Sunday, 20 November 2016

Impacts of climate warming, declining sea ice on Arctic whale migration




Date: November 16, 2016
Source: Florida Atlantic University

Declines in the Arctic sea ice are arguably the most dramatic evidence of the effects of current climate warming on ocean systems. Native peoples of the far north have long appreciated and relied upon the migrations of animals with the changing seasons, including some of the largest and least studied, the Arctic whales. While sea ice is perhaps the most defining feature of their habitat, the relationship between Arctic whales and sea ice is still largely a mystery, and there is increasing concern over how these species will adapt to climate related changes in sea ice.
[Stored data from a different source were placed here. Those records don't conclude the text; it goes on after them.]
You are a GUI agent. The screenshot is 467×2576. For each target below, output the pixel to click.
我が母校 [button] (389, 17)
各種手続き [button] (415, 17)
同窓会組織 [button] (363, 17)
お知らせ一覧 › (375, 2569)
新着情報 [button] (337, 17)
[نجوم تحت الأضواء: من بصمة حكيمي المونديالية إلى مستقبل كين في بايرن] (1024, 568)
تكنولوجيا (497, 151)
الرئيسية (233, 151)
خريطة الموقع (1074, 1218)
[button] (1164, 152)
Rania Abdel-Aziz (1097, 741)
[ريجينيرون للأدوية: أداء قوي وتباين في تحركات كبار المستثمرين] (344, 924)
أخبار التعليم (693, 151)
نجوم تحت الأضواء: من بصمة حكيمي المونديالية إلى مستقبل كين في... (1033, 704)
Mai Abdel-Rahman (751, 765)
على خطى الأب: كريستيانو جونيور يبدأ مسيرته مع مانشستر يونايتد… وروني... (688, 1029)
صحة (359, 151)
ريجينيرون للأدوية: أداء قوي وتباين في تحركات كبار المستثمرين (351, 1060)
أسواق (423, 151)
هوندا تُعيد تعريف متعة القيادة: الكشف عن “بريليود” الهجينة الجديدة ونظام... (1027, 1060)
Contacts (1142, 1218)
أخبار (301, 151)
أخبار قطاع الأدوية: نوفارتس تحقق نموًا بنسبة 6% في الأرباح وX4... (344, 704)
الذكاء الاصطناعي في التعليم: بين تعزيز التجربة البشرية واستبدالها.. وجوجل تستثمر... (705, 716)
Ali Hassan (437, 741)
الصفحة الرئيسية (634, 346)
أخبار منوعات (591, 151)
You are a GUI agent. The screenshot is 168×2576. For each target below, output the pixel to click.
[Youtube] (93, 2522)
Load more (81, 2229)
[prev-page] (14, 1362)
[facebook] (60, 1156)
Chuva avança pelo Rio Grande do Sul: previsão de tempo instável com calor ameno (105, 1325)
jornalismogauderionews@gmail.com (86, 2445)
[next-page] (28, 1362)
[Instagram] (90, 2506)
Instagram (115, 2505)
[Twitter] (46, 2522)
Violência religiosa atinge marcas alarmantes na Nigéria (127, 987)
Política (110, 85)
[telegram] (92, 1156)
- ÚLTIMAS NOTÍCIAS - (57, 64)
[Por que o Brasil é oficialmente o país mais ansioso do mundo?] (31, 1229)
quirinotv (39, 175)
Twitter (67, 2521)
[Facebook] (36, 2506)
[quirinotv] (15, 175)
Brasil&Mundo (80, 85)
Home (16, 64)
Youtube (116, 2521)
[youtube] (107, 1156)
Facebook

Researchers from Florida Atlantic University's Harbor Branch Oceanographic Institute and a team of scientists working in collaboration with Native hunters in Alaska and Canada have just published results of a study in the Royal Society Biology Letters titled, "Genetic Profiling Links Changing Sea Ice to Shifting Beluga Whale Migration Patterns," assessing the relationship between changing sea ice and beluga whale migration as well as summer residency patterns of a number of populations over two decades of dramatic sea ice changes in the Pacific Arctic. The researchers found that beluga whales, often known as the white whale, (Delphinapterus leucas) exhibited a tremendous ability to deal with widely varying sea ice conditions from one year to the next over a 20-year time frame in their return to traditional summering grounds each year.

"It was not clear how sea ice influences beluga whale migration patterns and their summer habitat use, and climate change has added urgency to determining how environmental factors might shape the behavior and ecology of this species," said Greg O'Corry-Crowe, Ph.D., lead author and a research professor at FAU Harbor Branch, whose research focuses on combining molecular genetic analysis with field ecology to study the molecular and behavioral ecology of marine apex predators.